# [What you are asked to do]
Using the data below, gather each line that includes the word "computer".

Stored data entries
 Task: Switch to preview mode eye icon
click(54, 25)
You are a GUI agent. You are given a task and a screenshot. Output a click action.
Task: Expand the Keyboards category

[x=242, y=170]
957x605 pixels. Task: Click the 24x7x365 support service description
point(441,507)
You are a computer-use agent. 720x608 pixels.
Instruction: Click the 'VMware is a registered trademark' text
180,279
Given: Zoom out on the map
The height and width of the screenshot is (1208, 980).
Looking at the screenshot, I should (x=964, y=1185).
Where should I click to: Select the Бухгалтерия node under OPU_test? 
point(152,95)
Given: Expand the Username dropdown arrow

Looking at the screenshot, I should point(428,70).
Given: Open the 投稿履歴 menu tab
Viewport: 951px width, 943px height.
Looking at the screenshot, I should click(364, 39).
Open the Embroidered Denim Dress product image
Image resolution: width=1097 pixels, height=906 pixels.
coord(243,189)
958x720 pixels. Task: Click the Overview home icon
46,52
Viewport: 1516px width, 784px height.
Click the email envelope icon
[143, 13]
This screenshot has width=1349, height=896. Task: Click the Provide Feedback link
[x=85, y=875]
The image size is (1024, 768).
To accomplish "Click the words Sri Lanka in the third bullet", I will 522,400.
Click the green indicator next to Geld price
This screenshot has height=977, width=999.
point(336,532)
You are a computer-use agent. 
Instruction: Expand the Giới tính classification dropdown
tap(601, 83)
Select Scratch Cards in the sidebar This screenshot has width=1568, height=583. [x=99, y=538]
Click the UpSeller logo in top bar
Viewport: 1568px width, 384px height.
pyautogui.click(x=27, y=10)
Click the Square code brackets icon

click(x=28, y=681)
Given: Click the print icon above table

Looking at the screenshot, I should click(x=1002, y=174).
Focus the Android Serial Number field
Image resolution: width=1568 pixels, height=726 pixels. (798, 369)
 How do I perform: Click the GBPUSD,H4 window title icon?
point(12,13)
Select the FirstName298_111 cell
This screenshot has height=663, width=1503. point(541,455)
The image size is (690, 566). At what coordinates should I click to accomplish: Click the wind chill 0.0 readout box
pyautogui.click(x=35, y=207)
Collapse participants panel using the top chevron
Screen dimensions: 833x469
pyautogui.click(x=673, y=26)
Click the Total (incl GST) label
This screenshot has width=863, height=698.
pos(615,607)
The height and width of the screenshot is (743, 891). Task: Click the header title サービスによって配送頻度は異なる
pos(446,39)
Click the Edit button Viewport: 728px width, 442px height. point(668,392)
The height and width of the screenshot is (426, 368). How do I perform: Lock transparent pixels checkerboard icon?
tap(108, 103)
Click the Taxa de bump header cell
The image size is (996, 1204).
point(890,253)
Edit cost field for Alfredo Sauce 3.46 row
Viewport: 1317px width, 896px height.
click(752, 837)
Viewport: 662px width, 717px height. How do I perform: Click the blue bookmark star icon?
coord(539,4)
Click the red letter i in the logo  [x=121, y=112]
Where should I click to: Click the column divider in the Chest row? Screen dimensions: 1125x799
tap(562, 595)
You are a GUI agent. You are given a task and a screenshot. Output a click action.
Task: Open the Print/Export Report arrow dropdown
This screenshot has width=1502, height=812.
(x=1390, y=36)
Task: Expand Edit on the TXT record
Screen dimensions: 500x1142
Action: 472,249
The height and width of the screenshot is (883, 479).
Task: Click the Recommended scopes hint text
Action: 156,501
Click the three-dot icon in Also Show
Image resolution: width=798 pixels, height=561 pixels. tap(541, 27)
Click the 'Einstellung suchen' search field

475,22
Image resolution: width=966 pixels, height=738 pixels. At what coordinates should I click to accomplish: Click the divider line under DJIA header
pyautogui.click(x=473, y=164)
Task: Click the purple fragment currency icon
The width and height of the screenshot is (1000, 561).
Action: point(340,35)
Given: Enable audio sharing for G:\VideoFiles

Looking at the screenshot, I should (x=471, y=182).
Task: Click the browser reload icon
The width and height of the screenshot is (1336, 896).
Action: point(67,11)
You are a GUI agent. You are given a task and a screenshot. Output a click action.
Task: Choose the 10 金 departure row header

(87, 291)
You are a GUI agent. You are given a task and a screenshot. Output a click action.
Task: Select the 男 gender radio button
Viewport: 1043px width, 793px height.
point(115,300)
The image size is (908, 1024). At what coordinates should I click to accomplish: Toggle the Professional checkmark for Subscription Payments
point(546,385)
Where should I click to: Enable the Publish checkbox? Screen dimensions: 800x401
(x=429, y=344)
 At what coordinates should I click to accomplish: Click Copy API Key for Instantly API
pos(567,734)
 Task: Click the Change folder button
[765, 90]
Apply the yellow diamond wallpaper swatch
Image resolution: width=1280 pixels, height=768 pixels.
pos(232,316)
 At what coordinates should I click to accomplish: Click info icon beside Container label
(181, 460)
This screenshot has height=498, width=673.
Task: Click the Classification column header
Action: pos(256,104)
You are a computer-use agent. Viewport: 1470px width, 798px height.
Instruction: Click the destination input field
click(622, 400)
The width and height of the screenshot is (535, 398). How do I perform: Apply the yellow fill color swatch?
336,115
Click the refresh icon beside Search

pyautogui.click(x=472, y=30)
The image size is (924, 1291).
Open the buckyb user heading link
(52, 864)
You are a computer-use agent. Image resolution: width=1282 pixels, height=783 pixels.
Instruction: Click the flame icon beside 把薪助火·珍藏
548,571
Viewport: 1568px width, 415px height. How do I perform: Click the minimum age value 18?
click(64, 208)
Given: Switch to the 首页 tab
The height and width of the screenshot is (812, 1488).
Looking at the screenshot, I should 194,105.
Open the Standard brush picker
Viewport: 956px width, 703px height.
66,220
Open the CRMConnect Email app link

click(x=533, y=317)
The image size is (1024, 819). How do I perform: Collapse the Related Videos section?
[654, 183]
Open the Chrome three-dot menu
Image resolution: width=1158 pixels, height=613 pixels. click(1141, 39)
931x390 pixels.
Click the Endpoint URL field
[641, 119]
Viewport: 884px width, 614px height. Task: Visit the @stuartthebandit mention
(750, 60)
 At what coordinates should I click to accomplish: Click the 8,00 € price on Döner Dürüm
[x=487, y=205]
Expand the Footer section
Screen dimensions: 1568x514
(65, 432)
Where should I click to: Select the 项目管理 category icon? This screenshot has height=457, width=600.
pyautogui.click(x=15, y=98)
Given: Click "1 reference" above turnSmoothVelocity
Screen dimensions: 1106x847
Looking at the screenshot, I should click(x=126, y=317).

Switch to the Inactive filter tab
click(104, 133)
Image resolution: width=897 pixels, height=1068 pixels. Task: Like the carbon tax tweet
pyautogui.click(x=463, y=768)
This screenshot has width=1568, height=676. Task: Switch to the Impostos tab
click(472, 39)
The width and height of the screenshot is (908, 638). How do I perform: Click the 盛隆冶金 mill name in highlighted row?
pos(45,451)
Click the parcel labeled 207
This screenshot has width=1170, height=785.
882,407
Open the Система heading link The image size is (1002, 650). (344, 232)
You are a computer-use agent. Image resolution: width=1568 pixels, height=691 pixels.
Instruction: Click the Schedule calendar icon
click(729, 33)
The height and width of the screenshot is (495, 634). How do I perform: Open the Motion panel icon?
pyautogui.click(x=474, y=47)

# [Response box]
You are a computer-use agent. 720x608 pixels.
You are a computer-use agent. 
You are a computer-use agent. Viewport: 1470px width, 798px height.
You are a computer-use agent. Image resolution: width=1282 pixels, height=783 pixels.
You are a computer-use agent. Image resolution: width=1568 pixels, height=691 pixels.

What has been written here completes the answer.